So, this woman, Susan Boyle performed on Britain's "Who's Got Talent" and basically blew everyone away. Today, Jezebel wrote an article questioning why it is that people are so excited about her:
The blogs are a-twitter with this Magical Woman, come to teach us Lessons. What fools we are! we self-castigate. Here's a dowdy lady who doesn't look like an American Idol contestant and we judge! Because she hasn't received validation from the patriarchy, we assume she's unworthy! And we were wrong! Stupid, stupid, shallow idiots! We judge! And are found wanting! Ad nauseam!

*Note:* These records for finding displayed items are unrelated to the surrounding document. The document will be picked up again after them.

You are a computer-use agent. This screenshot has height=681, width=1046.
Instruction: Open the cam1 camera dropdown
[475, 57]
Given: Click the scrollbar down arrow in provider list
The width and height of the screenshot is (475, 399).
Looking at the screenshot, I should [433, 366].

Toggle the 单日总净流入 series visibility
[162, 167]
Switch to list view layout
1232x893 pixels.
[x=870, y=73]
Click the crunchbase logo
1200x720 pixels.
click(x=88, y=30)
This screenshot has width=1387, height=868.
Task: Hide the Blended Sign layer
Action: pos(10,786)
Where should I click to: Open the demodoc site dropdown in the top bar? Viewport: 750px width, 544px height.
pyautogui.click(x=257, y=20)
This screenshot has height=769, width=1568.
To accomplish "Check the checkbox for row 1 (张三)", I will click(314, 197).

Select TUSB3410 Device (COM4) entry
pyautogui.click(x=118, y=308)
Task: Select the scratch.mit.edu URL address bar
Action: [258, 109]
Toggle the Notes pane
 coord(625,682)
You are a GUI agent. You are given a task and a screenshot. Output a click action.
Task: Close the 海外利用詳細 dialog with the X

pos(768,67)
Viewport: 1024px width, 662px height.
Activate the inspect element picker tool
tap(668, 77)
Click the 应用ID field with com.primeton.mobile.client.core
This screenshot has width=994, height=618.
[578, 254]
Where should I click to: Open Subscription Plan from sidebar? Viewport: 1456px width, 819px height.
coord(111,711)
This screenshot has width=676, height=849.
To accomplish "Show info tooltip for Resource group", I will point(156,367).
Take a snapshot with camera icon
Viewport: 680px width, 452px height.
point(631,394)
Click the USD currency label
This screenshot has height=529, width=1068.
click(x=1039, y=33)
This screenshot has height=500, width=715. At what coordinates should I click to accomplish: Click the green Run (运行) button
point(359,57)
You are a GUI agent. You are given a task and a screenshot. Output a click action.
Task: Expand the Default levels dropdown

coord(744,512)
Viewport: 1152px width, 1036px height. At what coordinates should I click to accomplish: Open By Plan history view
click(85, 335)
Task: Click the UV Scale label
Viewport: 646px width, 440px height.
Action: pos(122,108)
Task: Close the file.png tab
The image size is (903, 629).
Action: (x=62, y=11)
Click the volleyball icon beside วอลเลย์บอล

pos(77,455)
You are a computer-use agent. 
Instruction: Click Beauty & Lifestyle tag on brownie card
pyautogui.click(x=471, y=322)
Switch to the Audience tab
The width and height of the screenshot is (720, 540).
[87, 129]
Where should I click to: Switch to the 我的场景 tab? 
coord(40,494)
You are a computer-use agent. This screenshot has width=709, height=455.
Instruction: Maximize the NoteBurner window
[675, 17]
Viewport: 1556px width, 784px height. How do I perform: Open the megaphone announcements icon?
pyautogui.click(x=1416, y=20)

There is indeed something worrisome about plucking someone from obscurity and feting them for a week or so to make the rest of us feel better, reducing her to a two-dimensional character who reaffirms our belief in the Power of Dreams, never mind that Boyle seemed neither miserable before, nor particularly turned by the attention. (Indeed, she seems insufficiently willing to play the role for many of the interviewers, who seem reduced to portraying her as "lovable character" rather than "tragic redeemer.")
And sure, I guess I get that sort of criticism. I think there are definitely people out there who want to take Ms. Boyle and use her as a representation of the Great Hope for All Mankind or whatever- journalists, tv people, talk show hosts, sure. But that wasn't why I loved watching that performance.
I loved watching that performance because when you watch her sing, the sheer joy of singing almost overwhelms you. She is SO happy to be there, to be singing, to be on that stage (regardless of who she is or where she comes from) that you can't help but be moved by it, and the audience is and the judges are and for one beautiful moment you and everyone else are caught up in the triumph of music, of the moment, of the song, of her beautiful voice. For me, it was about that one pure moment of just utter love- not the stupid analysis that comes after it or the humble beginnings from which it sprung.
My brother and I had a discussion yesterday about whether it's rational to care about people you don't know. In this discussion, I was definitely the idealist of the two of us. I argued as rationally as I could that caring about others is not just the moral thing, but it's a necessity in a world where everything and everyone is so intricately connected. After the conversation though, I realized that although that's part of it for me, a large part of why I care about other people is because I want to believe in magic. I'm not talking about insipid tricks or potions or whatever- I'm talking about those very rare moments when the world seems to connect and life seems...possible. When you believe that all the shit that's happening in the world today can be overcome and even if not by you, by someone somehow. Susan Boyle's performance is an example of that for me where everyone is so surprised in those few brief moments that something (guard, cynicism, etc) is let down and everyone laughs and the whole world seems alight with childlike wonder. I want to believe in that.